With the weather starting to improve, and more people getting vaccinated, I am looking forward to being out and about more often, which means more opportunities to take pictures. Though I’ve always been interesting in photography, I’ve never managed to justify the cost of a good camera, and even when I’ve bought standalone cameras, I’ve not inclined to carry them on a regular basis. So having a very good camera on a device I already have on me has been just right for me.
I don’t know if this my type-A personality or something else, but it’s often hard for me to relax. Part of that difficulty is feeling the need to always do the best thing, even if it’s relaxing. For a long time, I would feel bad if even my “time off” activities didn’t produce something, or lead to personal improvement in some way. For better of worse, the last year of sitting at home has changed that.
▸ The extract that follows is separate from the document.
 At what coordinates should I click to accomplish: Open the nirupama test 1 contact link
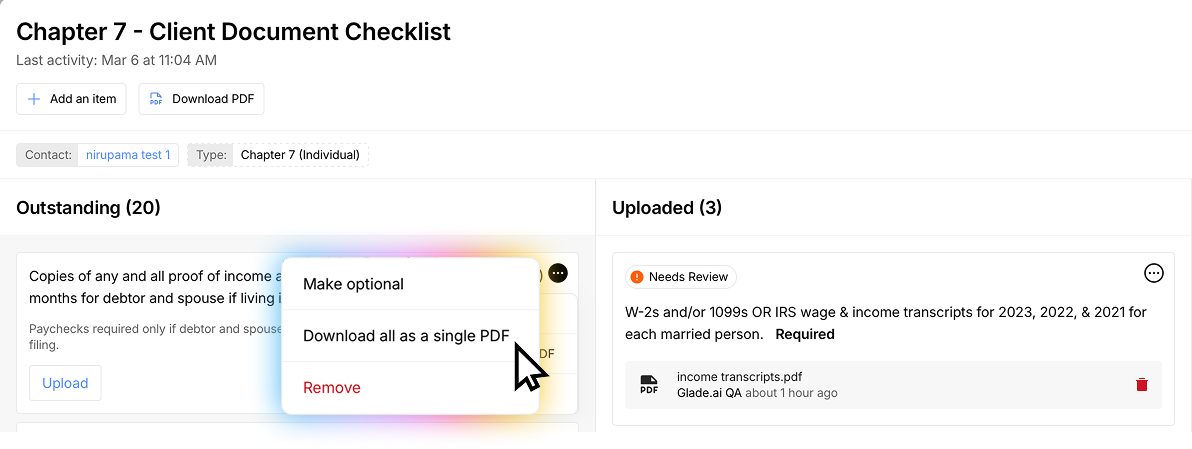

I couldn’t do a lot of my go-to activities like going to museums, concerts, or various talks and lectures. Doing the digital version of those things just felt like spending even more time sitting in the same place. Instead I’ve had to get used to doing things just because I liked them (like reading comic books) or sometimes just doing nothing at all.
But of course, I can’t escape my type-A-ness all together, so a lot of my non-fiction reading has been about Buddhist philosophy recently. It’s something I’ve encountered in bits and pieces over the last few years, but it’s nice to have a well-written book that clearly explains the key concepts in an orderly fashion (I’m one of those people who prefer learning things from a textbook). While the writing style is a little dated, and does flow awkwardly at times, it does a good job at both explaining key concepts and answering some more technical questions (like what does it mean for free will if there is no self). If you’re interested in Buddhism at all, this is a good place to start.